→ **WHAT TO DO**: Pull every line containing "logo" from the listing.

→ **RECORDS SUPPLIED**:
[Start of section]

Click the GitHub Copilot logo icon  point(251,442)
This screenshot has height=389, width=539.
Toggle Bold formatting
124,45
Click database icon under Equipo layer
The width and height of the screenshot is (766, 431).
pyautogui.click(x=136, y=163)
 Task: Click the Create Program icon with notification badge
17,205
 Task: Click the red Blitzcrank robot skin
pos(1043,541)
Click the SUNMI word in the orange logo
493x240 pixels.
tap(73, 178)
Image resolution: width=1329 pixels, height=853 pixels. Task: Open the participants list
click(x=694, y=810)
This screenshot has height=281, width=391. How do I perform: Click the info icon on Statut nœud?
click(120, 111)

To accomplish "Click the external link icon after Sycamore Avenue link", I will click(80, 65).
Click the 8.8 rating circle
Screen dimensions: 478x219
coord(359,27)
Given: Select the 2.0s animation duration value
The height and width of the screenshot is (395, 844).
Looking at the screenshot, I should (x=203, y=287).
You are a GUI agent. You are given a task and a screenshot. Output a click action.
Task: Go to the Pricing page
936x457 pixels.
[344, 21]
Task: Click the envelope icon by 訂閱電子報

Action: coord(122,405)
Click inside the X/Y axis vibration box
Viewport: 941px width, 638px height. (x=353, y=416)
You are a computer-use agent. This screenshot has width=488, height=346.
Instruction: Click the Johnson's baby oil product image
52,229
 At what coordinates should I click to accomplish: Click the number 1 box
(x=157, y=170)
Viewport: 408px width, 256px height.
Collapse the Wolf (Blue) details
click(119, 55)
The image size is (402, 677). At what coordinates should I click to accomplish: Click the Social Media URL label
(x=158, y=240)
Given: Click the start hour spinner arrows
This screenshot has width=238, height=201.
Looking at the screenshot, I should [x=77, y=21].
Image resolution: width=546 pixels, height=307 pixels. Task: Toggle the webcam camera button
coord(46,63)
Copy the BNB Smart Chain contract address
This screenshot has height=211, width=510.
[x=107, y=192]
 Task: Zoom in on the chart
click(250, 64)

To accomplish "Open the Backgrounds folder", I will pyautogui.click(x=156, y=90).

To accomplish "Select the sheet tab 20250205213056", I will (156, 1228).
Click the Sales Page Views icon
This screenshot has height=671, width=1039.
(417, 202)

[End of section]

→ **EXERCISE OUTPUT**:
Click the GitHub Copilot logo icon  point(251,442)
Click the SUNMI word in the orange logo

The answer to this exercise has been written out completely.